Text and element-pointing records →
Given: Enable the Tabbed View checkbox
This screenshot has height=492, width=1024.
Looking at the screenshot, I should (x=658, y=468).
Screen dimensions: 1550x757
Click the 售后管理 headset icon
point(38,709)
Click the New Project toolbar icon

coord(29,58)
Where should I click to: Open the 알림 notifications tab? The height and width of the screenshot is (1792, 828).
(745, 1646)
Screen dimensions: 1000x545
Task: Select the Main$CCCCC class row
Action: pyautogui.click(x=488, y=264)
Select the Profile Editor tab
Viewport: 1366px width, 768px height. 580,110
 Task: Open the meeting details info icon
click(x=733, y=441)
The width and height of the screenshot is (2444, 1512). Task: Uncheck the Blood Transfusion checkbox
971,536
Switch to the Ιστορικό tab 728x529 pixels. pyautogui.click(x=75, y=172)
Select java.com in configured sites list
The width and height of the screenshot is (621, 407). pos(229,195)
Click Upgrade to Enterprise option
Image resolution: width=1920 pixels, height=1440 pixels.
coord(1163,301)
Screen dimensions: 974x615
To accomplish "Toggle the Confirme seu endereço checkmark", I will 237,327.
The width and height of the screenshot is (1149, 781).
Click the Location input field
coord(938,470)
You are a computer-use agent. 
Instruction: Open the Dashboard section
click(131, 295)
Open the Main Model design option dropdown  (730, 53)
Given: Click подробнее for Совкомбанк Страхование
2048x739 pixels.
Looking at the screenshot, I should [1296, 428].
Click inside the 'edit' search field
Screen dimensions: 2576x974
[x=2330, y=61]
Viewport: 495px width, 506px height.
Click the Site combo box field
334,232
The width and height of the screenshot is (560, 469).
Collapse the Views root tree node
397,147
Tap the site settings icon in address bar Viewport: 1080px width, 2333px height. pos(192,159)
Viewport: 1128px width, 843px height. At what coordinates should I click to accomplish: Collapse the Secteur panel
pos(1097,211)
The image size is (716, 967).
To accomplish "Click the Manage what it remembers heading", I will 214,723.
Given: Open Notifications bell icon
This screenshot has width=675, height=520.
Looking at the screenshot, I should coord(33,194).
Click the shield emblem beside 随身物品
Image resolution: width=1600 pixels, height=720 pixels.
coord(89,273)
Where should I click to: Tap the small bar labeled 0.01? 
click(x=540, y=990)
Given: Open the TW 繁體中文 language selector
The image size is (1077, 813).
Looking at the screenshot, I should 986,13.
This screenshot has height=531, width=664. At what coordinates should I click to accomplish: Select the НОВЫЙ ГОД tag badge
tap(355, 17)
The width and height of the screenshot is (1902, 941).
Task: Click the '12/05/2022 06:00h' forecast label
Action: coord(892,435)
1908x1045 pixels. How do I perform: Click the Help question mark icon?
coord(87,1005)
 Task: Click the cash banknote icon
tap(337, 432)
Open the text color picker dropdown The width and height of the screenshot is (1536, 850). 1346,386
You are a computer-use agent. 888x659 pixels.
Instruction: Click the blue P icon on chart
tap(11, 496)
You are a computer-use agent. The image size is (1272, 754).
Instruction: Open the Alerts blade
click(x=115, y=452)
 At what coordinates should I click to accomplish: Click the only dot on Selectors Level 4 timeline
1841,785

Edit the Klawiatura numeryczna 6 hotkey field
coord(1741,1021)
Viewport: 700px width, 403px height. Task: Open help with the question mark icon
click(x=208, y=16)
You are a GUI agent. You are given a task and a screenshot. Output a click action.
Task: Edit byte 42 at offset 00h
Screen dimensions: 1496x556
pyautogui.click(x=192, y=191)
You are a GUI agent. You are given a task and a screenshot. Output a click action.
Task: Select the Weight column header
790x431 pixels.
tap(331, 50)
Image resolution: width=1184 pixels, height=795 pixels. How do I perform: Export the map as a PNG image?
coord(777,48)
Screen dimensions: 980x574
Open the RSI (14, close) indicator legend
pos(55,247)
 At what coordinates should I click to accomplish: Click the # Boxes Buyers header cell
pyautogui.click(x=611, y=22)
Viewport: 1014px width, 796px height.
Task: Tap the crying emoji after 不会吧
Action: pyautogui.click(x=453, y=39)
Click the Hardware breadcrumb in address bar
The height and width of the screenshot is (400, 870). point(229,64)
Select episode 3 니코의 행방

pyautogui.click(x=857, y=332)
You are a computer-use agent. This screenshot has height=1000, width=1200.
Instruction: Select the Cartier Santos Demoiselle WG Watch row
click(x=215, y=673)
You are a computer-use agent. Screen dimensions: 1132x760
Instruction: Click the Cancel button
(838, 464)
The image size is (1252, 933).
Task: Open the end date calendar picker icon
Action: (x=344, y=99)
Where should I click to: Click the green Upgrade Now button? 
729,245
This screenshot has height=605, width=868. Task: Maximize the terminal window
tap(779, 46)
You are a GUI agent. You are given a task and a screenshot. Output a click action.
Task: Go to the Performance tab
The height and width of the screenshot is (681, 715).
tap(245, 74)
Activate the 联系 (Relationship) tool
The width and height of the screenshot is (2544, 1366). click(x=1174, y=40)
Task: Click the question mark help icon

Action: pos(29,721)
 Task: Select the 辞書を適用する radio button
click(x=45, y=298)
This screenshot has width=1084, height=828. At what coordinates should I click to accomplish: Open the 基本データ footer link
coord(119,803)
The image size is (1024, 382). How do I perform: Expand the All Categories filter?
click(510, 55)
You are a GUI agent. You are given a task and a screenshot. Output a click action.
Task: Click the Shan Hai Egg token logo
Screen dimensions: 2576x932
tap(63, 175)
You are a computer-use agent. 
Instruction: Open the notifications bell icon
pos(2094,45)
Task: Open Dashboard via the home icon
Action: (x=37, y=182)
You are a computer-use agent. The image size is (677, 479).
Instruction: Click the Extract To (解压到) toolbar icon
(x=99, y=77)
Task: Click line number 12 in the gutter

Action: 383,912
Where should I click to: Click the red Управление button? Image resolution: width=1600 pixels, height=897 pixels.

What is required → Copy out the records above line for line, with nothing changed.

Response to this task →
Given: Enable the Tabbed View checkbox
This screenshot has height=492, width=1024.
Looking at the screenshot, I should (x=658, y=468).
Screen dimensions: 1550x757
Click the 售后管理 headset icon
point(38,709)
Click the New Project toolbar icon

coord(29,58)
Where should I click to: Open the 알림 notifications tab? The height and width of the screenshot is (1792, 828).
(745, 1646)
Screen dimensions: 1000x545
Task: Select the Main$CCCCC class row
Action: pyautogui.click(x=488, y=264)
Select the Profile Editor tab
Viewport: 1366px width, 768px height. 580,110
 Task: Open the meeting details info icon
click(x=733, y=441)
The width and height of the screenshot is (2444, 1512). Task: Uncheck the Blood Transfusion checkbox
971,536
Switch to the Ιστορικό tab 728x529 pixels. pyautogui.click(x=75, y=172)
Select java.com in configured sites list
The width and height of the screenshot is (621, 407). pos(229,195)
Click Upgrade to Enterprise option
Image resolution: width=1920 pixels, height=1440 pixels.
coord(1163,301)
Screen dimensions: 974x615
To accomplish "Toggle the Confirme seu endereço checkmark", I will 237,327.
The width and height of the screenshot is (1149, 781).
Click the Location input field
coord(938,470)
You are a computer-use agent. 
Instruction: Open the Dashboard section
click(131, 295)
Open the Main Model design option dropdown  (730, 53)
Given: Click подробнее for Совкомбанк Страхование
2048x739 pixels.
Looking at the screenshot, I should [1296, 428].
Click inside the 'edit' search field
Screen dimensions: 2576x974
[x=2330, y=61]
Viewport: 495px width, 506px height.
Click the Site combo box field
334,232
The width and height of the screenshot is (560, 469).
Collapse the Views root tree node
397,147
Tap the site settings icon in address bar Viewport: 1080px width, 2333px height. pos(192,159)
Viewport: 1128px width, 843px height. At what coordinates should I click to accomplish: Collapse the Secteur panel
pos(1097,211)
The image size is (716, 967).
To accomplish "Click the Manage what it remembers heading", I will 214,723.
Given: Open Notifications bell icon
This screenshot has width=675, height=520.
Looking at the screenshot, I should coord(33,194).
Click the shield emblem beside 随身物品
Image resolution: width=1600 pixels, height=720 pixels.
coord(89,273)
Where should I click to: Tap the small bar labeled 0.01? 
click(x=540, y=990)
Given: Open the TW 繁體中文 language selector
The image size is (1077, 813).
Looking at the screenshot, I should 986,13.
This screenshot has height=531, width=664. At what coordinates should I click to accomplish: Select the НОВЫЙ ГОД tag badge
tap(355, 17)
The width and height of the screenshot is (1902, 941).
Task: Click the '12/05/2022 06:00h' forecast label
Action: coord(892,435)
1908x1045 pixels. How do I perform: Click the Help question mark icon?
coord(87,1005)
 Task: Click the cash banknote icon
tap(337, 432)
Open the text color picker dropdown The width and height of the screenshot is (1536, 850). 1346,386
You are a computer-use agent. 888x659 pixels.
Instruction: Click the blue P icon on chart
tap(11, 496)
You are a computer-use agent. The image size is (1272, 754).
Instruction: Open the Alerts blade
click(x=115, y=452)
 At what coordinates should I click to accomplish: Click the only dot on Selectors Level 4 timeline
1841,785

Edit the Klawiatura numeryczna 6 hotkey field
coord(1741,1021)
Viewport: 700px width, 403px height. Task: Open help with the question mark icon
click(x=208, y=16)
You are a GUI agent. You are given a task and a screenshot. Output a click action.
Task: Edit byte 42 at offset 00h
Screen dimensions: 1496x556
pyautogui.click(x=192, y=191)
You are a GUI agent. You are given a task and a screenshot. Output a click action.
Task: Select the Weight column header
790x431 pixels.
tap(331, 50)
Image resolution: width=1184 pixels, height=795 pixels. How do I perform: Export the map as a PNG image?
coord(777,48)
Screen dimensions: 980x574
Open the RSI (14, close) indicator legend
pos(55,247)
 At what coordinates should I click to accomplish: Click the # Boxes Buyers header cell
pyautogui.click(x=611, y=22)
Viewport: 1014px width, 796px height.
Task: Tap the crying emoji after 不会吧
Action: pyautogui.click(x=453, y=39)
Click the Hardware breadcrumb in address bar
The height and width of the screenshot is (400, 870). point(229,64)
Select episode 3 니코의 행방

pyautogui.click(x=857, y=332)
You are a computer-use agent. This screenshot has height=1000, width=1200.
Instruction: Select the Cartier Santos Demoiselle WG Watch row
click(x=215, y=673)
You are a computer-use agent. Screen dimensions: 1132x760
Instruction: Click the Cancel button
(838, 464)
The image size is (1252, 933).
Task: Open the end date calendar picker icon
Action: (x=344, y=99)
Where should I click to: Click the green Upgrade Now button? 
729,245
This screenshot has height=605, width=868. Task: Maximize the terminal window
tap(779, 46)
You are a GUI agent. You are given a task and a screenshot. Output a click action.
Task: Go to the Performance tab
The height and width of the screenshot is (681, 715).
tap(245, 74)
Activate the 联系 (Relationship) tool
The width and height of the screenshot is (2544, 1366). click(x=1174, y=40)
Task: Click the question mark help icon

Action: pos(29,721)
 Task: Select the 辞書を適用する radio button
click(x=45, y=298)
This screenshot has width=1084, height=828. At what coordinates should I click to accomplish: Open the 基本データ footer link
coord(119,803)
The image size is (1024, 382). How do I perform: Expand the All Categories filter?
click(510, 55)
You are a GUI agent. You are given a task and a screenshot. Output a click action.
Task: Click the Shan Hai Egg token logo
Screen dimensions: 2576x932
tap(63, 175)
You are a computer-use agent. 
Instruction: Open the notifications bell icon
pos(2094,45)
Task: Open Dashboard via the home icon
Action: (x=37, y=182)
You are a computer-use agent. The image size is (677, 479).
Instruction: Click the Extract To (解压到) toolbar icon
(x=99, y=77)
Task: Click line number 12 in the gutter

Action: 383,912
Where should I click to: Click the red Управление button? Image resolution: width=1600 pixels, height=897 pixels.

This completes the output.